Un alma, un velo o un suspiro,
un rápido paso camino de la luz,
un entrever difuso (luz, espérame),
esa esperanza ahogada por la prisa.
Este ancho mar permite la clara voz nacida,
la desplegada vela verde,
ese batir de espumas a infinito,
a la abierta envergadura de los dos brazos distantes.
Oh horizonte de viento quieto, lejanía.
Sospechas de dos mariposas de virgen
aquí donde las ondas son kilómetros.
Una dulce cabeza, una flor de carbón navegan solas.
Solo faltaría una pluma, una pluma compuesta
hecha de dedos ciegos,
de abandonados ya propósitos de anteayer distante.

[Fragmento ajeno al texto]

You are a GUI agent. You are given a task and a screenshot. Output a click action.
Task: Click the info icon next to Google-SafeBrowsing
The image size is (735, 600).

Así para tocarse, para comprobar la frente o el cuello,
la carencia de sangre,
ese reflejo verde parado por las venas,
mientras cercados por la densa ojera
están hundidos dos besos morados.
La flor en el agua no es un gemido.
No quemada, no ardida, boga callando,
reservando su perfume implacable
para correr como loco por las arterias ausentes.

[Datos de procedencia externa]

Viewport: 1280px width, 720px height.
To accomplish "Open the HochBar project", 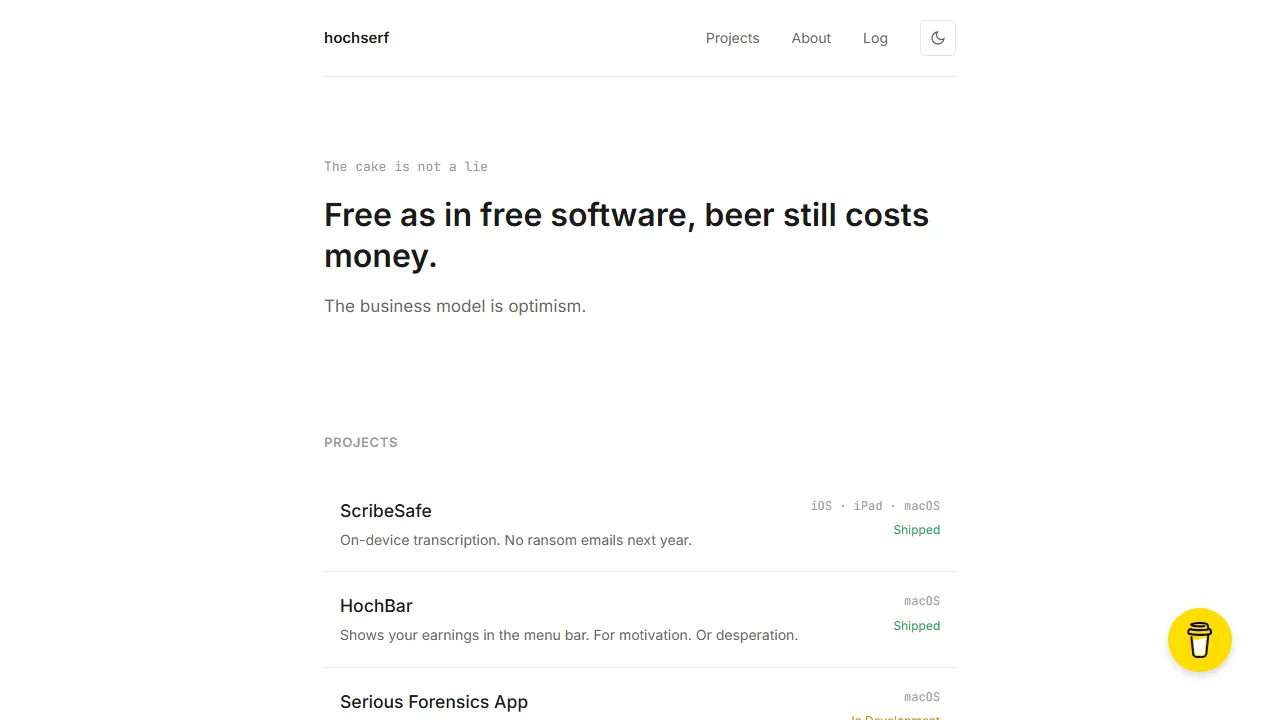I will [x=376, y=606].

La embriaguez de entonces, la belleza serena,
la voz naciente,
el mundo que adviene;
abrázame mientras tanto,
que al fin me entere yo cómo sabe una piel que sorprende.
Quién sabe si estas dos manos,
dos montañas de pronto,
podrán acariciar la minúscula pulpa
o ese dientecillo que solo puede tocarse con la yema.

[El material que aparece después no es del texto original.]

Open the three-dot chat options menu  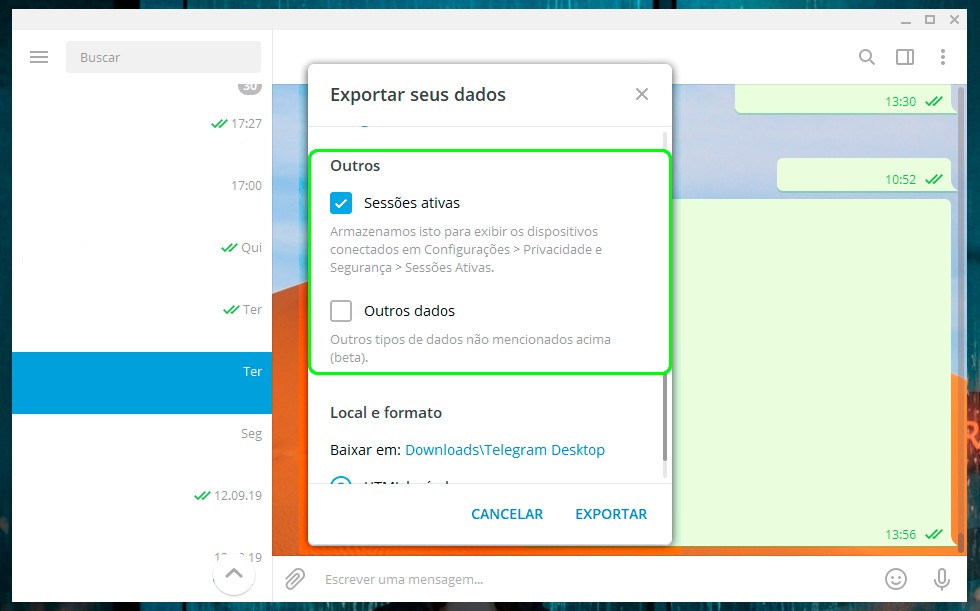(942, 57)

Si abandono mi mano sobre tu pecho,
oh, no mueras como un suspiro aplastado,
no disimules tu calidad de onda al fin opresa.
Pervive, oh mía, aquí sobre la playa ahora en fin que no vivo,
que puedo tenderme en forma de espuma y bañar unos pies no presentes
para retirarme a mi seno donde extremos navegan.